> **Problem details**
Omit the pictures. Transcribe exactly the lines below, from the one with "You are a computer-use" up to and including the last.

> **Information supplied**
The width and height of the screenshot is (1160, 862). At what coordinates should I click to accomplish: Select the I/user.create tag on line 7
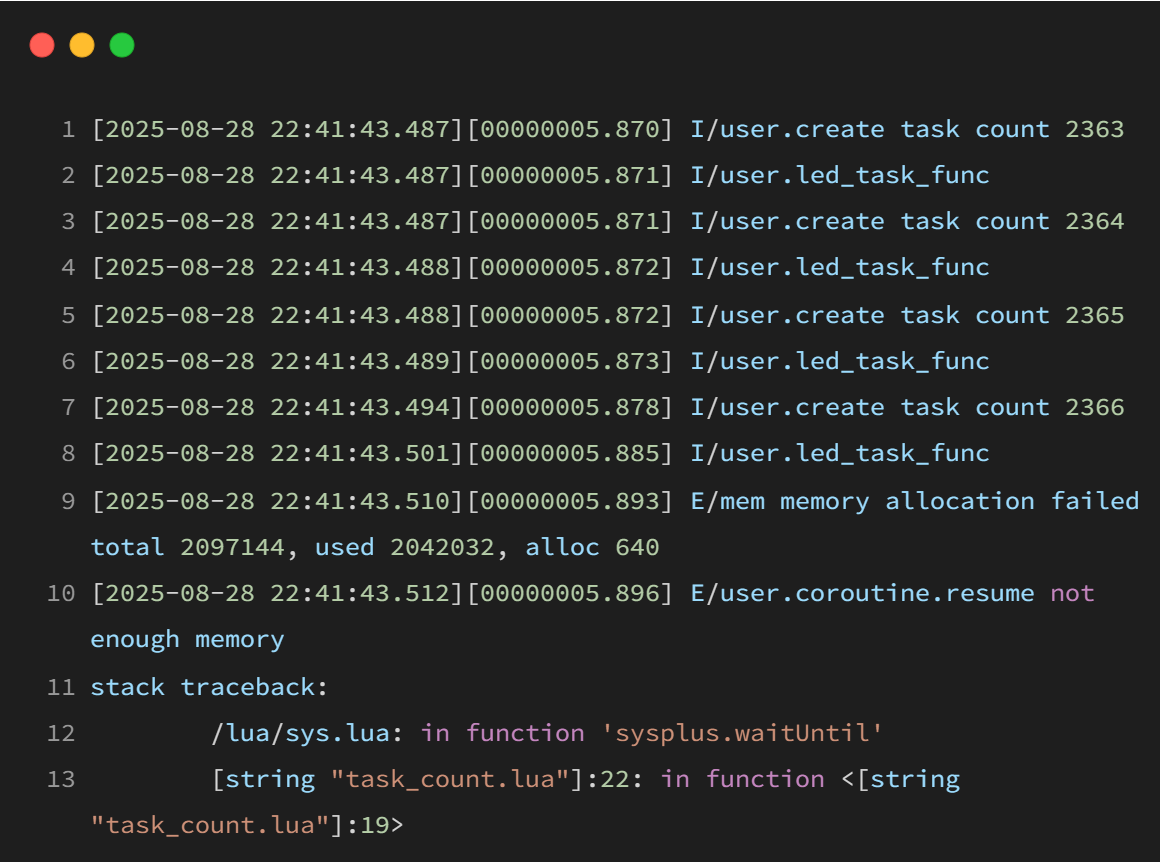click(x=786, y=407)

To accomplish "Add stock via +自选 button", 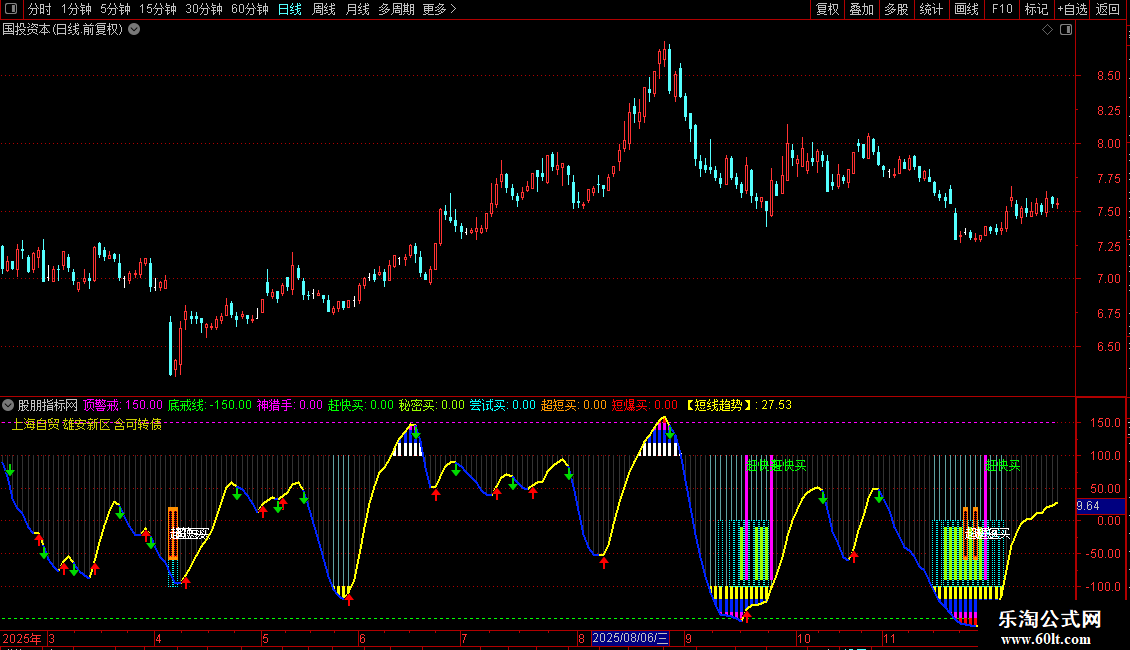I will click(1071, 10).
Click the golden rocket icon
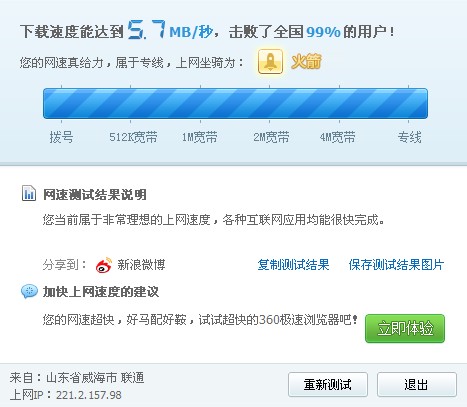Image resolution: width=467 pixels, height=407 pixels. 270,61
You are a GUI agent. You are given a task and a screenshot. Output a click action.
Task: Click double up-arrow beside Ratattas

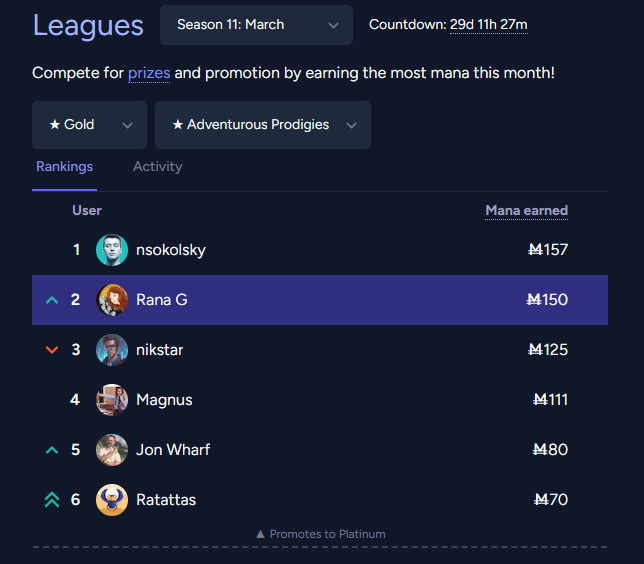point(52,500)
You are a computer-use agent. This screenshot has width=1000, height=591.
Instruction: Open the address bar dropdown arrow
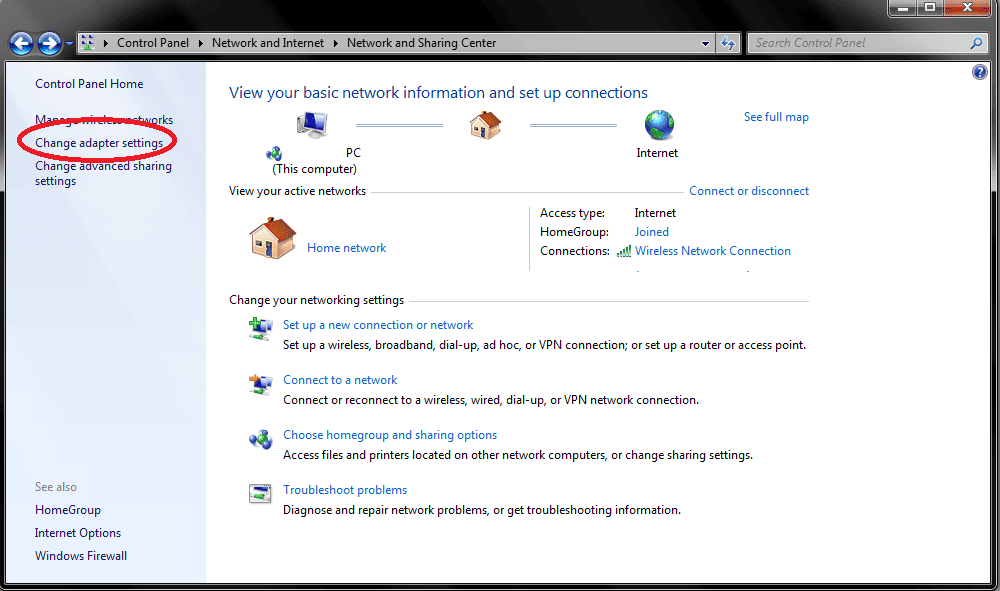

> **Solution**
You are a computer-use agent. This screenshot has width=1000, height=591.
Instruction: Open the address bar dropdown arrow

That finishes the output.